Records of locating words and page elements
* * * *

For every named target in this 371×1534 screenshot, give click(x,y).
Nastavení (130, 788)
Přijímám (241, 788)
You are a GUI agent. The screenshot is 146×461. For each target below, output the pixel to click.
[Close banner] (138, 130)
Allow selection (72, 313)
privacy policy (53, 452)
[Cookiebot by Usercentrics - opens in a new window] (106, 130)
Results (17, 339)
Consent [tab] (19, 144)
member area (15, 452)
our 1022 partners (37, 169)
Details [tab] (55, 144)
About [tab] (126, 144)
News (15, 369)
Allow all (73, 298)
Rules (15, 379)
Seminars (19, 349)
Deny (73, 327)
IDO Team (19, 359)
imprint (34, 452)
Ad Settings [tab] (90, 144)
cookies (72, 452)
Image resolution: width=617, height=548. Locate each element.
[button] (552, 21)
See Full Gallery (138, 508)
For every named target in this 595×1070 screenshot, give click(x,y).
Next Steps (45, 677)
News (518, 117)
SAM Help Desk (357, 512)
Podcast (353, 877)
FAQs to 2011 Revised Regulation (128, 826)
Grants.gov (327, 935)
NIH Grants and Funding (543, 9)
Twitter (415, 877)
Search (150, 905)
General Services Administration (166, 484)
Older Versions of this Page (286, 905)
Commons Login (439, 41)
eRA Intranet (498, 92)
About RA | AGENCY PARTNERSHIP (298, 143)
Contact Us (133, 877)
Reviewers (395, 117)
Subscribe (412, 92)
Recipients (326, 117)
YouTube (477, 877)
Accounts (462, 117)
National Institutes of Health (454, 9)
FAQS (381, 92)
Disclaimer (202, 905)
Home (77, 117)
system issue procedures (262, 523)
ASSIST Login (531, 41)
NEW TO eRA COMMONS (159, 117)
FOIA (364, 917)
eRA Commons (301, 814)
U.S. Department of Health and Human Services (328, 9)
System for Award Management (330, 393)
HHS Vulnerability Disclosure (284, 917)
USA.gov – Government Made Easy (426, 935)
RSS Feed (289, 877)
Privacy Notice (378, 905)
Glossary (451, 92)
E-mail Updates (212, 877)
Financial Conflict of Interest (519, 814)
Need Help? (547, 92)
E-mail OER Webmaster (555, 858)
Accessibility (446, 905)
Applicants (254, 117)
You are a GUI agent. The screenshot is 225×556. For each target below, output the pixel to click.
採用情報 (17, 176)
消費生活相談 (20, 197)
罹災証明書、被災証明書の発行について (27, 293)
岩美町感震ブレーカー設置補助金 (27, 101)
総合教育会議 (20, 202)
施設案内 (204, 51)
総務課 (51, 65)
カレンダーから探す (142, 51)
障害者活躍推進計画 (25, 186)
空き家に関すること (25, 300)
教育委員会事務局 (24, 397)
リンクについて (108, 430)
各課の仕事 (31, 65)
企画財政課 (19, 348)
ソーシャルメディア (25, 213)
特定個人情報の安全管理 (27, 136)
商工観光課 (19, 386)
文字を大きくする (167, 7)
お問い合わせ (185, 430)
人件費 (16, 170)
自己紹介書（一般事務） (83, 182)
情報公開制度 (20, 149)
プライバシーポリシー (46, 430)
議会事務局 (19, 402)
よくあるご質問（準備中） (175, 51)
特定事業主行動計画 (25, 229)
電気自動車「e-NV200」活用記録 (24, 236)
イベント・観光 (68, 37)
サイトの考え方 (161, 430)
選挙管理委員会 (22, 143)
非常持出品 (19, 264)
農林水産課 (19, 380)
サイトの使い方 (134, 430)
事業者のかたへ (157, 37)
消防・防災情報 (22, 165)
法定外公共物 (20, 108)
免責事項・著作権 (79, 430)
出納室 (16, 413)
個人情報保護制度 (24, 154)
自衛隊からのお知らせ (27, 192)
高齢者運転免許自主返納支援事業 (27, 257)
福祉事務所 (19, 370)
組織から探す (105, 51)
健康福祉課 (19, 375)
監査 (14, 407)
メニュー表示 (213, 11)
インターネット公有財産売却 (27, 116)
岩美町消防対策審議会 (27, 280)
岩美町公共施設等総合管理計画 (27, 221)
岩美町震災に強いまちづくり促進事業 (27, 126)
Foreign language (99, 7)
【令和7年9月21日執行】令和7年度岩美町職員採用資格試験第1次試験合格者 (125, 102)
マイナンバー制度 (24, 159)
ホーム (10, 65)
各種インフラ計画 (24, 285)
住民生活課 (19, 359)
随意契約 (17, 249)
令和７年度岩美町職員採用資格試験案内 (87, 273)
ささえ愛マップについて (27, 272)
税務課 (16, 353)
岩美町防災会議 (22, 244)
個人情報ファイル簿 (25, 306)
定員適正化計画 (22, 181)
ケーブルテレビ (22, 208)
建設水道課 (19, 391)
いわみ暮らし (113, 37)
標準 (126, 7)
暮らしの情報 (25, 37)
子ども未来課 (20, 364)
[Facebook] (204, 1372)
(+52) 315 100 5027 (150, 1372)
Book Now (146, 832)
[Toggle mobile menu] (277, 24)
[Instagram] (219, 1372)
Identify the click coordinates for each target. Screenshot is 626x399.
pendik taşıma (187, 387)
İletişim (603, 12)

* * * *

§ Task
Update the lines above by replacing "Allow all" with "Accept all" and leaving every other character as it is.

§ Output for this exercise
For every named target in this 371×1534 screenshot, give click(x,y).
Nastavení (130, 788)
Přijímám (241, 788)
You are a GUI agent. The screenshot is 146×461. For each target below, output the pixel to click.
[Close banner] (138, 130)
Allow selection (72, 313)
privacy policy (53, 452)
[Cookiebot by Usercentrics - opens in a new window] (106, 130)
Results (17, 339)
Consent [tab] (19, 144)
member area (15, 452)
our 1022 partners (37, 169)
Details [tab] (55, 144)
About [tab] (126, 144)
News (15, 369)
Accept all (73, 298)
Rules (15, 379)
Seminars (19, 349)
Deny (73, 327)
IDO Team (19, 359)
imprint (34, 452)
Ad Settings [tab] (90, 144)
cookies (72, 452)
Image resolution: width=617, height=548. Locate each element.
[button] (552, 21)
See Full Gallery (138, 508)
For every named target in this 595×1070 screenshot, give click(x,y).
Next Steps (45, 677)
News (518, 117)
SAM Help Desk (357, 512)
Podcast (353, 877)
FAQs to 2011 Revised Regulation (128, 826)
Grants.gov (327, 935)
NIH Grants and Funding (543, 9)
Twitter (415, 877)
Search (150, 905)
General Services Administration (166, 484)
Older Versions of this Page (286, 905)
Commons Login (439, 41)
eRA Intranet (498, 92)
About RA | AGENCY PARTNERSHIP (298, 143)
Contact Us (133, 877)
Reviewers (395, 117)
Subscribe (412, 92)
Recipients (326, 117)
YouTube (477, 877)
Accounts (462, 117)
National Institutes of Health (454, 9)
FAQS (381, 92)
Disclaimer (202, 905)
Home (77, 117)
system issue procedures (262, 523)
ASSIST Login (531, 41)
NEW TO eRA COMMONS (159, 117)
FOIA (364, 917)
eRA Commons (301, 814)
U.S. Department of Health and Human Services (328, 9)
System for Award Management (330, 393)
HHS Vulnerability Disclosure (284, 917)
USA.gov – Government Made Easy (426, 935)
RSS Feed (289, 877)
Privacy Notice (378, 905)
Glossary (451, 92)
E-mail Updates (212, 877)
Financial Conflict of Interest (519, 814)
Need Help? (547, 92)
E-mail OER Webmaster (555, 858)
Accessibility (446, 905)
Applicants (254, 117)
You are a GUI agent. The screenshot is 225×556. For each target below, output the pixel to click.
採用情報 (17, 176)
消費生活相談 (20, 197)
罹災証明書、被災証明書の発行について (27, 293)
岩美町感震ブレーカー設置補助金 (27, 101)
総合教育会議 (20, 202)
施設案内 (204, 51)
総務課 (51, 65)
カレンダーから探す (142, 51)
障害者活躍推進計画 (25, 186)
空き家に関すること (25, 300)
教育委員会事務局 (24, 397)
リンクについて (108, 430)
各課の仕事 (31, 65)
企画財政課 (19, 348)
ソーシャルメディア (25, 213)
特定個人情報の安全管理 (27, 136)
商工観光課 (19, 386)
文字を大きくする (167, 7)
お問い合わせ (185, 430)
人件費 (16, 170)
自己紹介書（一般事務） (83, 182)
情報公開制度 (20, 149)
プライバシーポリシー (46, 430)
議会事務局 (19, 402)
よくあるご質問（準備中） (175, 51)
特定事業主行動計画 (25, 229)
電気自動車「e-NV200」活用記録 (24, 236)
イベント・観光 (68, 37)
サイトの考え方 (161, 430)
選挙管理委員会 (22, 143)
非常持出品 (19, 264)
農林水産課 (19, 380)
サイトの使い方 (134, 430)
事業者のかたへ (157, 37)
消防・防災情報 (22, 165)
法定外公共物 (20, 108)
免責事項・著作権 (79, 430)
出納室 (16, 413)
個人情報保護制度 (24, 154)
自衛隊からのお知らせ (27, 192)
高齢者運転免許自主返納支援事業 (27, 257)
福祉事務所 (19, 370)
組織から探す (105, 51)
健康福祉課 (19, 375)
監査 (14, 407)
メニュー表示 (213, 11)
インターネット公有財産売却 (27, 116)
岩美町消防対策審議会 (27, 280)
岩美町公共施設等総合管理計画 (27, 221)
岩美町震災に強いまちづくり促進事業 (27, 126)
Foreign language (99, 7)
【令和7年9月21日執行】令和7年度岩美町職員採用資格試験第1次試験合格者 (125, 102)
マイナンバー制度 (24, 159)
ホーム (10, 65)
各種インフラ計画 (24, 285)
住民生活課 (19, 359)
随意契約 (17, 249)
令和７年度岩美町職員採用資格試験案内 (87, 273)
ささえ愛マップについて (27, 272)
税務課 (16, 353)
岩美町防災会議 (22, 244)
個人情報ファイル簿 (25, 306)
定員適正化計画 (22, 181)
ケーブルテレビ (22, 208)
建設水道課 (19, 391)
いわみ暮らし (113, 37)
標準 (126, 7)
暮らしの情報 (25, 37)
子ども未来課 (20, 364)
[Facebook] (204, 1372)
(+52) 315 100 5027 (150, 1372)
Book Now (146, 832)
[Toggle mobile menu] (277, 24)
[Instagram] (219, 1372)
Identify the click coordinates for each target. Screenshot is 626x399.
pendik taşıma (187, 387)
İletişim (603, 12)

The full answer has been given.